Assim, o mote do projeto de Gomes não se faz pela via dos “pastores 'midiáticos, sedentos de poder, mas sim “se quer formar as pessoas e quebrar o preconceito delas com Ciro”. Admite que está preocupado com “a defesa da família", contudo, de diferente sentido da FPE, pois admite tanto o modelo tradicional como os formatos contemporâneos. No decorrer do ano a campanha irá lançar a cartilha "Fundamentos éticos do trabalhismo cristão”, e no Rio de Janeiro quem assumiu o comitê foi Luiz Longuini Neto, pastor presbiteriano, adepto da teologia de missão integral, alguém preocupado com a ação social da igreja e as igrejas de periferia.

 

Agora, quem desponta na frente nas pesquisas eleitorais é o ex-presidente Luiz Inácio Lula da Silva, do PT. O diálogo do partido junto aos setores evangélicos está nas mãos de alguns articuladores, mas principalmente da ex-senadora e prefeita do Rio de Janeiro Benedita da Silva.
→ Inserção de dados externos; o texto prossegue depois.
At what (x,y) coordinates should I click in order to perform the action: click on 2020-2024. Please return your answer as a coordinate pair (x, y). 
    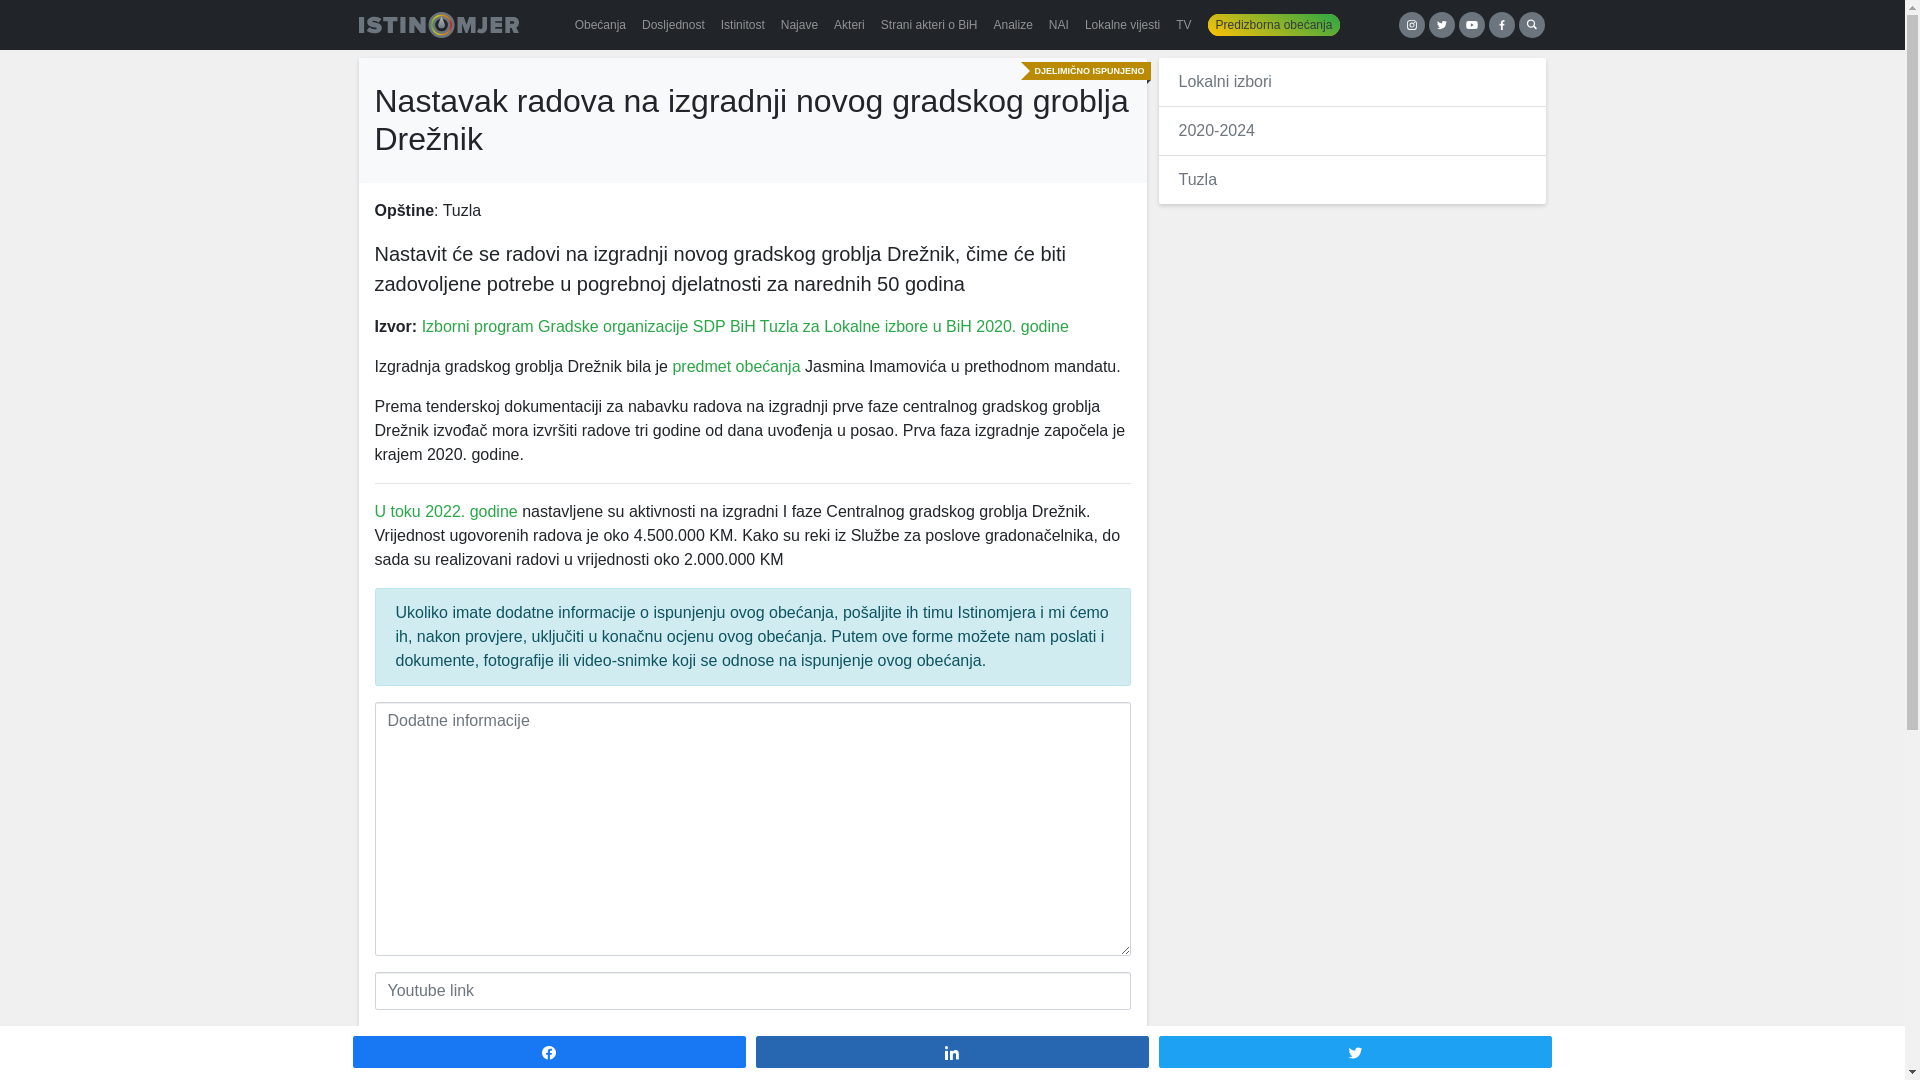
    Looking at the image, I should click on (1216, 130).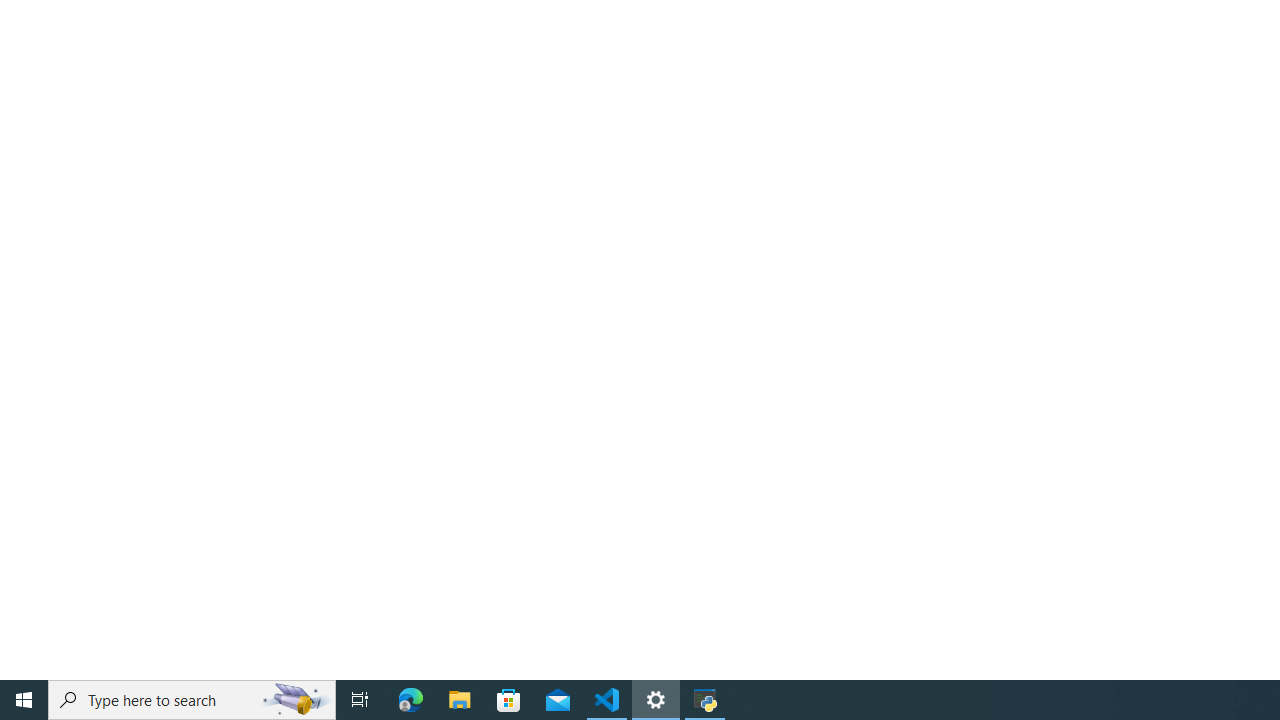 Image resolution: width=1280 pixels, height=720 pixels. Describe the element at coordinates (411, 700) in the screenshot. I see `Microsoft Edge` at that location.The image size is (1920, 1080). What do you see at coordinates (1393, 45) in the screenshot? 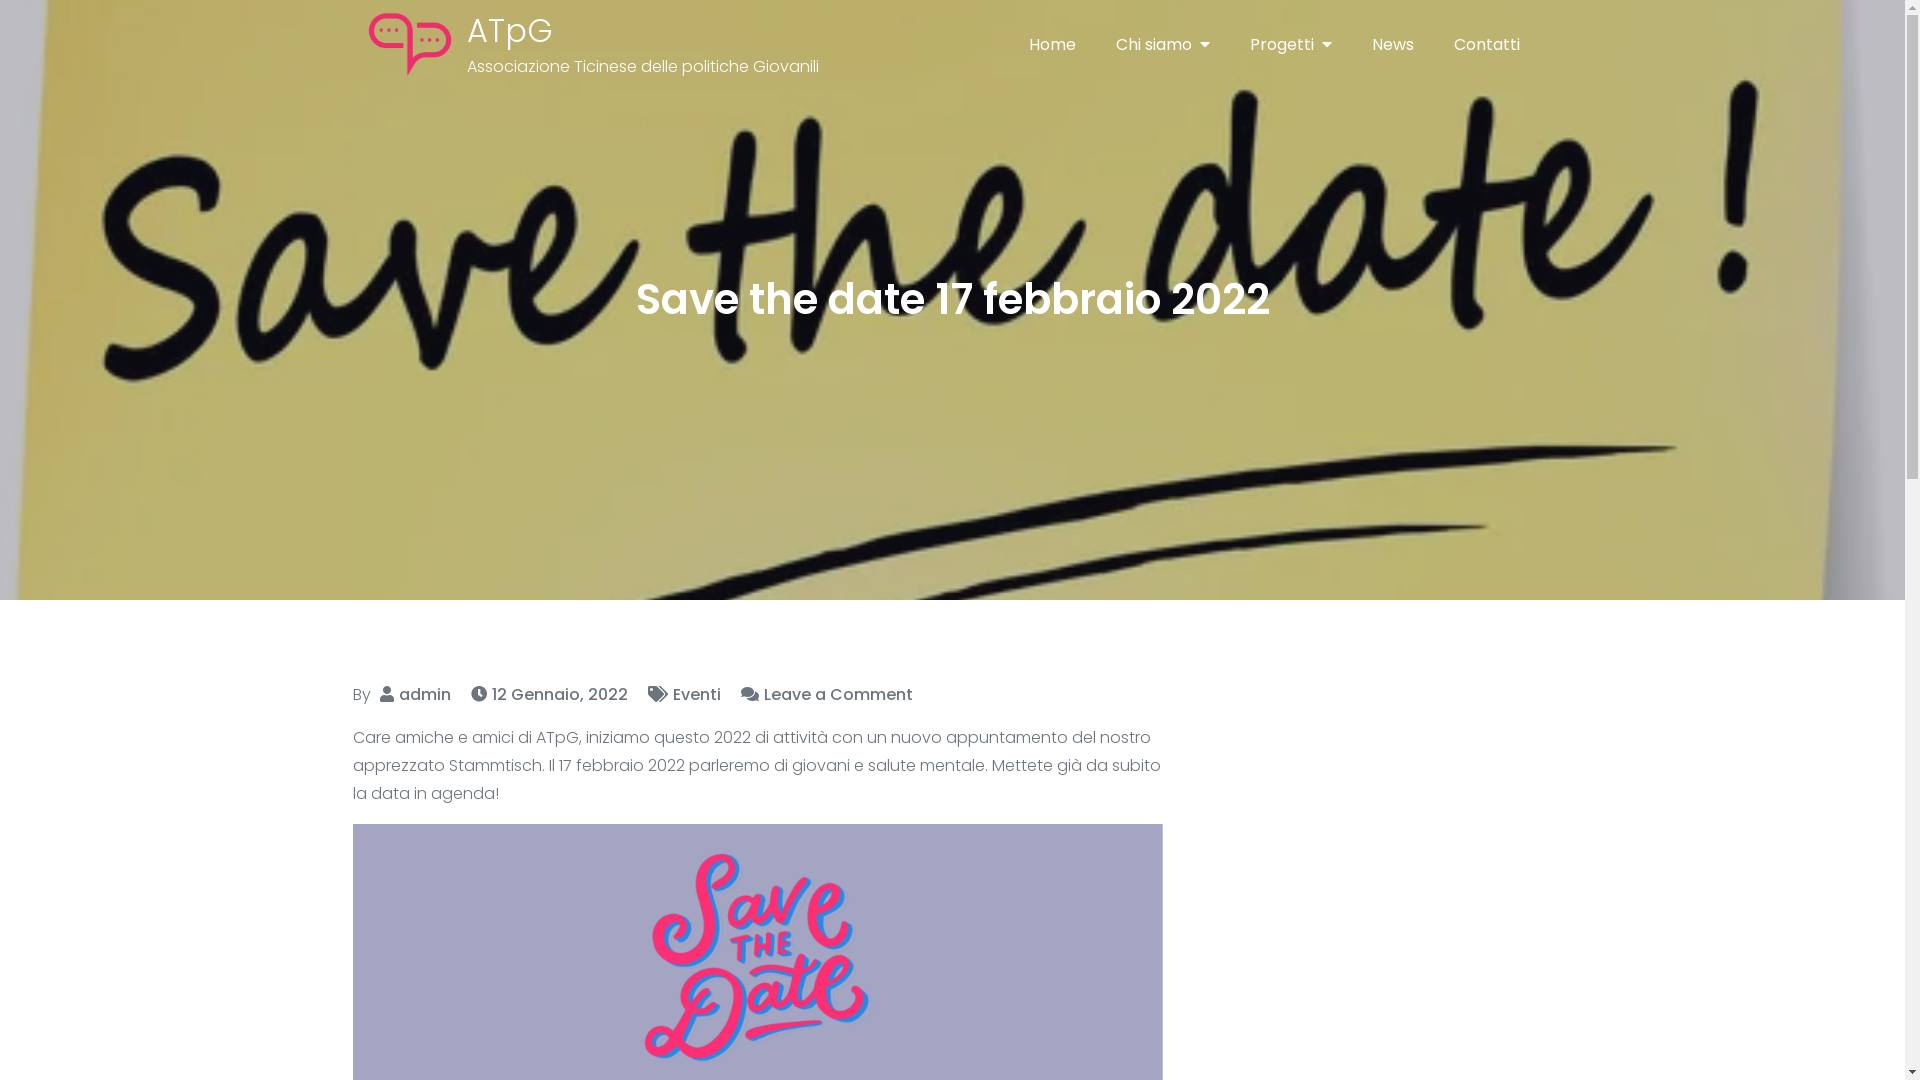
I see `News` at bounding box center [1393, 45].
Ela, que tem origem na Assembleia de Deus, e que hoje frequenta a Igreja Presbiteriana Betânia em Niterói. Ao inverso do que ocorreu na década do mandato presidencial petista, parece que o plano A da estrutura partidária é apostar no diálogo tanto com os evangélicos de esquerda (com figuras como o pastor Ariovaldo Ramos, Nilza Valéria e a pastora Lusmarina) como também com lideranças das periferias brasileiras. Assim, o PT vem apostando tanto na construção de Comitê Evangélicos de Esquerda, ou também de Comitês Populares Regionais ultrapassando as barreiras do país. Sua primeira reunião ocorreu em novembro de 2021, com mais de 700 lideranças evangélicas.

 

A partir desse grande encontro, a pauta é da construção de reuniões constantes para os diálogos com as necessidades das populações periféricas, que são de maioria pentecostal. Esse aparenta ser o plano A da hegemonia petista. Contudo, não se pode deixar de destacar que já se nota uma sequência de reuniões da elite petista do Rio de Janeiro com as lideranças da IURD e da própria Assembleia de Deus da cidade. A figura para construção dessas pontes mais disfarçadas entre o projeto político de Lula e as GCE é o pastor Paulo Marcelo Schallenberger, que é próximo a Marcos Feliciano. Assim, se está indicando que tanto o PT como as lideranças das GCE, como a IURD, podem se ligar novamente. Mesmo não sendo o plano A de ambos os nichos, a figura de Paulo Marcelo deve lembrar para Lula “o caminho da casa” Macedo – e vice-versa.

 

É claro que os desenhos políticos estão começando a se consolidar para 2022. Só se espera que esse diálogo de Lula com as GCE, a partir de Paulo Marcelo, não seja tão ativo como foi no passado. Por falar de passado, não se espera que o caminho das “casas” não seja relembrado por setores sociológicos de missão integral como ocorreu no início dos anos 2000.